◆ **Document text**:
■ ■ ■

Many companies, especially software development teams, decide to employ agile methodologies, which are flexible and speed up project execution. For years, Scrum has been the most popular such methodology among development teams, albeit it has certain limitations. And so does Kanban, which is considered an intuitive tool for simple project management.
Agile project management frameworks
Before software development practitioners signed the Agile Manifesto, agile working methods were used in the manufacturing industry. Given the number of frameworks available, the question arises: does the world need another agile framework? The variety of approaches makes it easier to find a solution tailored to your project. Over the years, the following frameworks have emerged:
- Lean Management – designed to improve efficiency, reducing so-called waste by introducing the ‘pull’ system (the delivery of a sufficient amount of material at the right time and place).
- Scrum – a flexible and iterative approach to project management. In Scrum, a team needs to estimate tasks and deliver the working part of the product within a given cycle time.
- Kanban – an agile method that utilizes Kanban boards for workflow visualization.
- Scrum@Scale / Scrum of Scrums – a scalable technique to bring together multiple teams cooperating on a complex project.
- Enterprise Scrum – bottom-up agile transformation at a hierarchical level.
- Agile Portfolio Management – developed to manage a comprehensive project portfolio.
- Spotify Model – a startup approach, the main goal of which is to learn from mistakes through experiments. It requires fast decision-making and a swift product implementation process.
- Disciplined Agile – focused on individuals. It leaves the choice of the best agile methodology to accomplish tasks to team members.
- SAFe (Scaled Agile Framework) – for working in large teams engaging many employees (e.g., several hundred people).
- LeSS – Large Scale Scrum – designed for projects involving many small teams working on one Product Backlog.
- Nexus – focused on establishing connections, fostering communication and removing dependencies in complex projects.
- Extreme Programming – an agile software development framework suitable for projects with frequent changes in requirements and workload.
- Crystal – enhances one of the agile values, namely “individuals and interactions over processes and tools”.
For the purposes of our article, we will focus on Scrum and Kanban – the frameworks which Scrumban draws upon. Let’s revise the very basics.
Should you be interested in Agile project methodologies, read our complete guide!
Scrum vs Kanban
Scrum is based on 3 principles: Inspection, Adaptation and Transparency. Scrum teams, consisting of the Development Team, Scrum Master and Product Owner, are guided in their work by 5 values: Commitment, Respect, Courage, Openness, and Focus. This working model is characterized by the occurrence of Sprints (1-2-week iterations) in which a self-organized team delivers small but functioning parts of the product. Scrum assumptions and best practices are included in a Scrum Guide that helps Scrum teams use the potential of a Scrum mindset. Scrum includes meetings such as Sprint Planning, Daily Standups, Refinement, Retrospection, and Sprint Reviews, which help teams organize their work and track its progress.

■ ■ ■

◆ **Data provided**:
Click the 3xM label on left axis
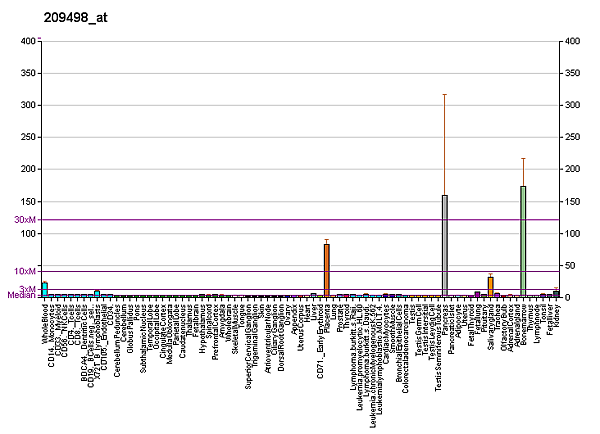The width and height of the screenshot is (600, 434). point(27,289)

■ ■ ■

◆ **Problem**: Write the next part of the article on agile frameworks and Scrum versus Kanban, starting after its last sentence.

◆ **The result**:
Who is Scrum for?
Scrum is designed for companies in which small teams work on simple products and there are no complex dependencies between teams and their members. Scrum will help to speed up the product delivery and improve its quality.
Kanban (Japanese: Kàn, Sign; and Bǎn, Board, Paper) is an agile method that allows you to gain a better insight into processes and workflows through visualization using Kanban boards (divided into sections, e.g. To Do, In Progress, Completed). Kanban does not include responsibilities and meetings but allows you to incrementally develop the product. The main objective is to minimize the number of tasks whose status is listed as “in progress” (for this purpose, you set a WIP limit in Kanban).
Who is Kanban for?
Kanban is the right choice for teams working on simple projects that want to identify and remove bottlenecks to improve their work.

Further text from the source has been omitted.